Мгновение она молча смотрела на меня.
- Поскольку ты однажды помог одной из наших сестёр, я скажу тебе то, что ты хочешь узнать. Верно, в тот вечер сюда приходила женщина.
- В котором часу?
- Уже после захода солнца. Начинались сумерки.
- И кто же это был?
- Этого я сказать тебе не могу – не потому, что не хочу выдавать её, а потому, что не знаю. В тот день было холодно; она носила плащ с капюшоном, скрывавшим её лицо. К тому же, как я уже сказала, уже смеркалось.
- Но голос её ты слышала?
- Она говорила медленно, низким голосом и очень тихо, почти шёпотом.
- Как будто пыталась скрыть голос так же, как и лицо?
- У меня мелькнула такая мысль.
- Что ей было нужно?
- Она рассказала, что случилась битва между людьми Клодия и людьми Милона; что Милон жив и невредим, а Клодий мёртв.
- Значит, она только рассказала, что произошло?
- Нет; она ещё передала мне подношение – чрезвычайно щедрое, должна заметить; и попросила вознести за неё молитву Весте.
- Молитву?
- Да, благодарственную молитву.
- За спасение Милона?
- Просьбу свою она выразила по-другому. – Старшая весталка опустила взгляд. – Она хотела возблагодарить богиню за то, что Клодий убит.
- А тебе не показалось странным благодарить богиню за то, что кого-то убили?
- Это достаточно необычно, но ничего запретного тут нет.

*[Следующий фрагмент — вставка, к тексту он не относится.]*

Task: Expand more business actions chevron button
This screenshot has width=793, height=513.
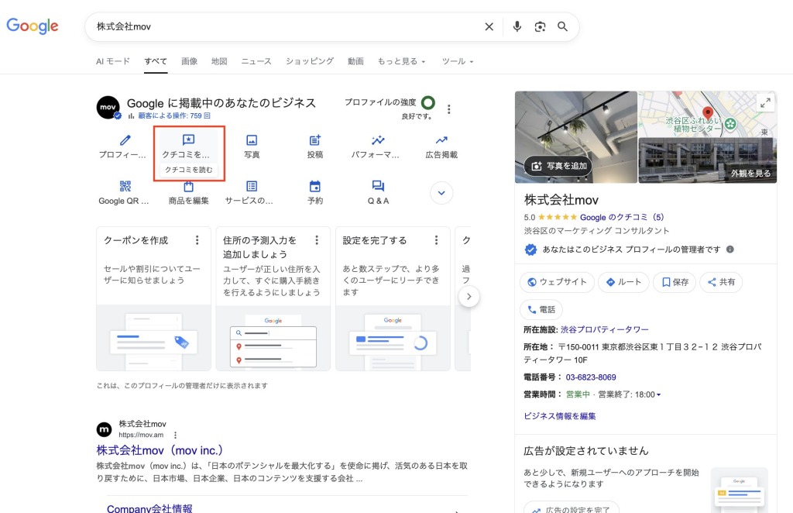Action: tap(441, 193)
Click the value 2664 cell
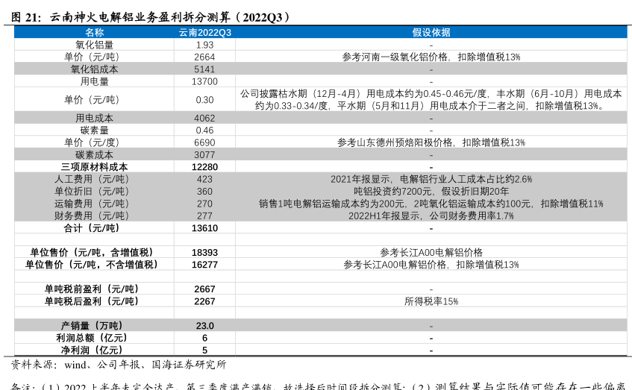Screen dimensions: 632x390 coord(204,57)
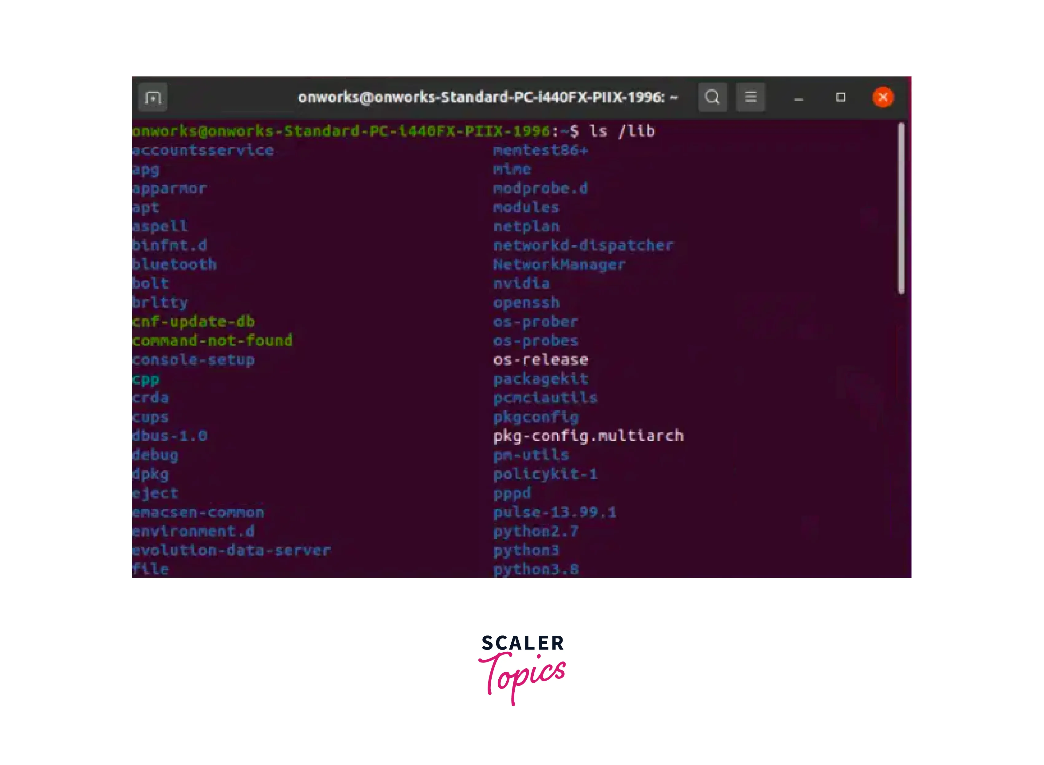Minimize the terminal window
Screen dimensions: 1044x765
pos(799,99)
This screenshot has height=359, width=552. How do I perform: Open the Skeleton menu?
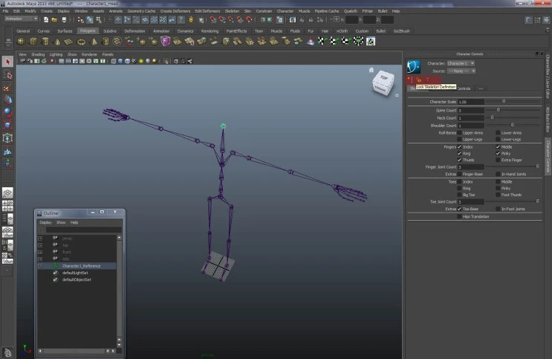232,11
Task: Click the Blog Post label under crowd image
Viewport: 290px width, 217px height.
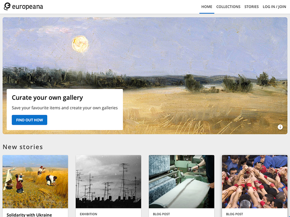Action: pyautogui.click(x=234, y=214)
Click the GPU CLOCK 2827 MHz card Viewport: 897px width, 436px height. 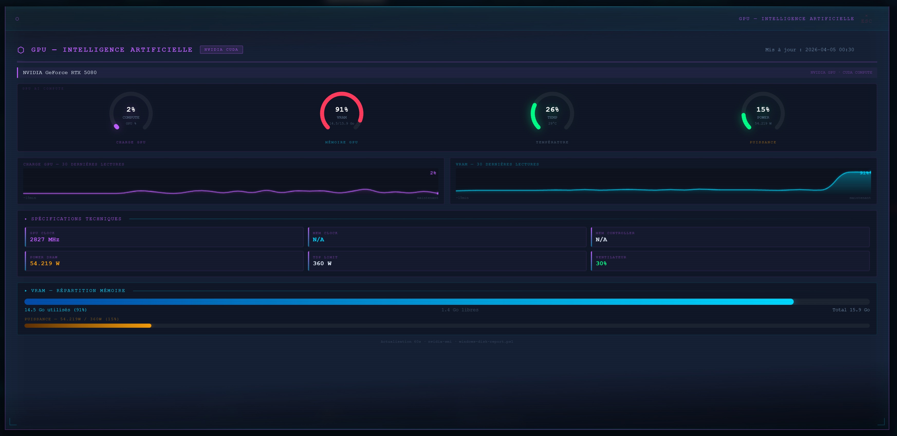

Некоторые смерти радуют богов.
- Ты приняла её подношение?
- Да.
- И вознесла благодарственную молитву?
- Да. И богиня приняла её ничуть не менее благосклонно, чем любую другую молитву.
Я попытался точно припомнить слова Фелиции. «Спроси о даре, который был предложен и отвергнут».
- Значит, ты приняла её дар.
- Конечно же, приняла. Будь мы достаточно состоятельными, чтобы позволять себе отклонять подобные дары, мы заплатили бы за то, чтобы нам выстроили хороший новый дом, когда Клодий отобрал у нас старый.
- А не было чего-нибудь, что она предлагала, а ты отклонила?
Старшая весталка бросила на меня настороженный взгляд.
- Если ты и так знаешь, зачем спрашиваешь?
- Чтобы узнать то, чего не знаю.
Она ответила не сразу.
- Верно, было. Золотое кольцо Клодия, снятое с убитого. Она представила его как доказательство его смерти и предложила как подношение богине. Доказательство я сочла надёжным, подношение отклонила, поскольку кольцо вряд ли может служить платой. Я сказала той женщине, что будет лучше, если она отблагодарит богиню монетами.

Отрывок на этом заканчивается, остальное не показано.